I went to the hall for a look, swallowed something that had been wanting to be swallowed for ten minutes, turned my head, and said, “Mr. Panzer and Miss Jordan. Have they an appointment?”

Chapter 15

As I approached I saw through the one-way glass that Saul had a hold on her right arm, so as I opened the door I was prepared to take her left one if necessary, but she crossed the sill without any help. Saul said, “Orrie’s in the car with Mrs. Brooke. Do you want her?” I said no, Orrie had better see her home, and he went to tell him. I mentioned somewhere that I don’t mind helping a murderer with a coat, but Maud Jordan shook her head when I offered. She was keeping it on. Thinking that Saul should have the honor of escorting her to the office, I waited until he came back in and then followed them. Saul moved up one of the yellow chairs for her and started for one for himself, but Wolfe told him to take the red leather. Before he did so he took an object from his pocket and put it on Wolfe’s desk, and Wolfe made a face at it and told me to take it. It was a snub-nosed Haskell .32, and I took a look to see if it was loaded. It was, and I dropped it in a drawer. Saul said, “It was in her coat pocket,” and sat.

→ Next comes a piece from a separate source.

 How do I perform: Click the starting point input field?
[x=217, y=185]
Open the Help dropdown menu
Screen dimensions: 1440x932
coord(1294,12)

She hadn’t opened her mouth. She did now, and spoke to the point. “I haven’t got a permit for that gun,” she said. “That’s against the law, having a gun without a permit, but it doesn’t justify this kind of treatment.” Her eyes darted to Saul and back to Wolfe. “I was getting into a car at the invitation of the woman driving it, and that man assaulted me.”